① 歯ぎしり食いしばりから歯守るために使用するマウスピース。マウスピースは歯ぎしりから歯や歯ぐきに伝わる力を和らげ、直接歯に強い力が加わらないようにします。成人の噛む力は60kgにおよびそれが毎日数時間、歯や歯ぐきに加わることによって歯が削れたり、ゆれたりします。場合によっては歯が割れることもあります。この力をマウスピースを使うことによって分散し、歯や歯ぐきを守ってくれます。かぶせものがこわれるのも予防できます。

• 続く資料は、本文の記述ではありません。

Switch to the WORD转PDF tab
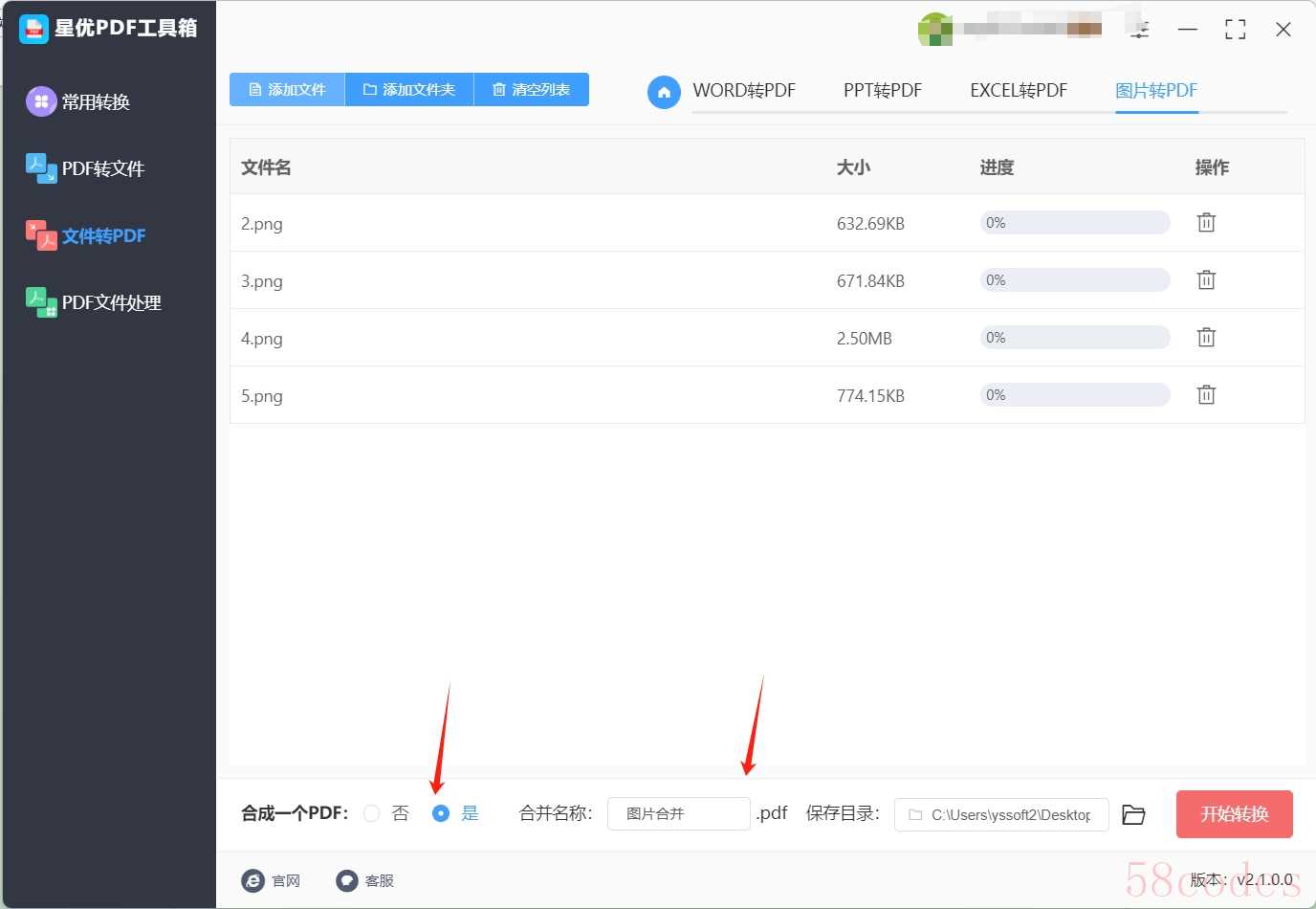The image size is (1316, 909). coord(744,91)
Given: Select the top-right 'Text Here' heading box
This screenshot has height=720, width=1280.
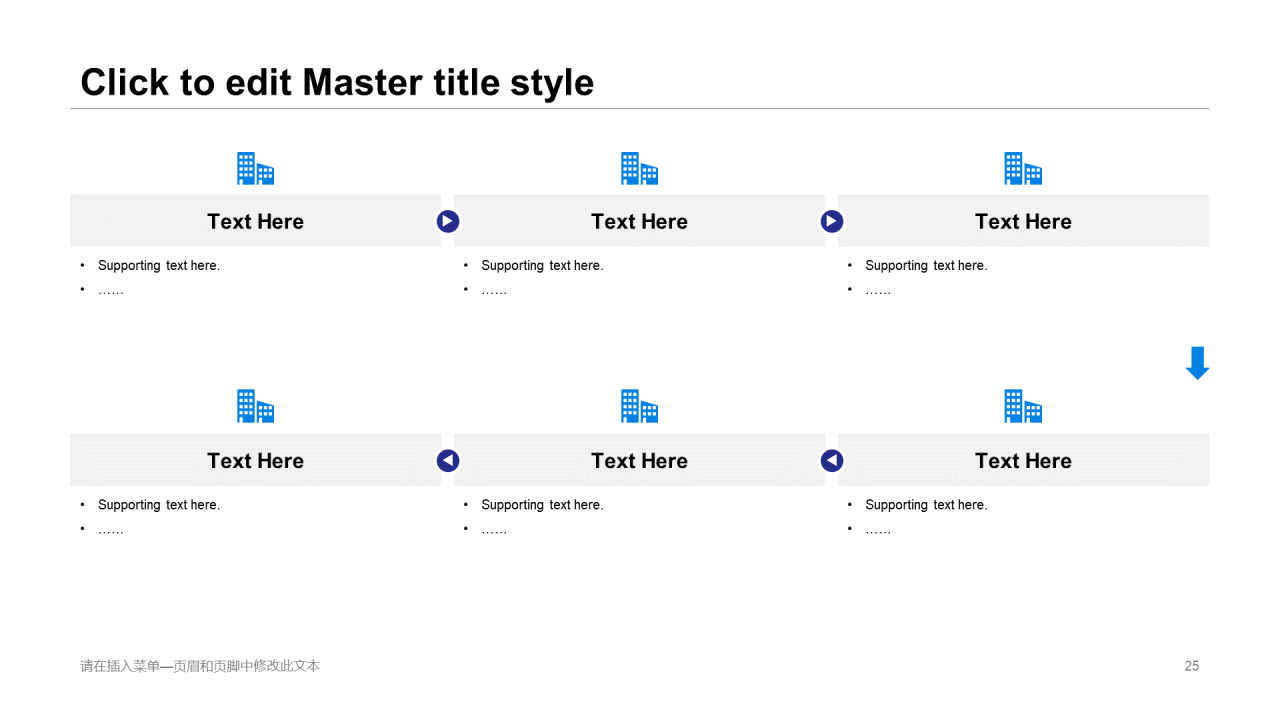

② 顎の関節まわりの筋肉や関節そのものの病気である顎関節症に用いるもの。顎の関節には関節円板という軟骨があり、この関節円板がスムーズに動くことで顎の関節が動きます。顎関節症は関節円板に穴が開いたり、変形したり、位置がずれたりして、痛みや音が鳴るようになる疾患です。マウスピースをお口の中に入れて噛むと歯と歯の間にマウスピース分のあごの関節にすき間が出来ます。このすき間は関節円板にかかる負担を減らすことが出来ます。
③ ラグビーなどコンタクトスポーツにおける衝突等、外傷から歯を守るもの。口腔内に装着し、歯や顎の骨の損傷を予防したり、脳震盪の予防に効果があります。
④ 眠っているときに呼吸が止まる睡眠時無呼吸症候群の呼吸改善のために用いるもの。 作成には医科での診断が必要になります。
⑤ 取り外し可能なマウスピースによって歯並びを治す矯正治療もあります。 材質は硬いプラスチック、柔らかいシリコンゴムのようなものがほとんどです。用途によって材質、厚さなどは変わってきます。 以上のようにマウスピースといっても様々な用途があります。すべて個々の患者様の状況に合わせてつくるものなので診断が必要になります。まずはかかりつけ医に相談していただき、必要な検査を行い診断した後、型や噛み合わせをとり製作します。作成、装着後も調整や経過観察が必要となります。
 費用に関しては保険適用となるものとならないものがありますのでかかりつけの歯科医院でよく相談されることをおすすめします。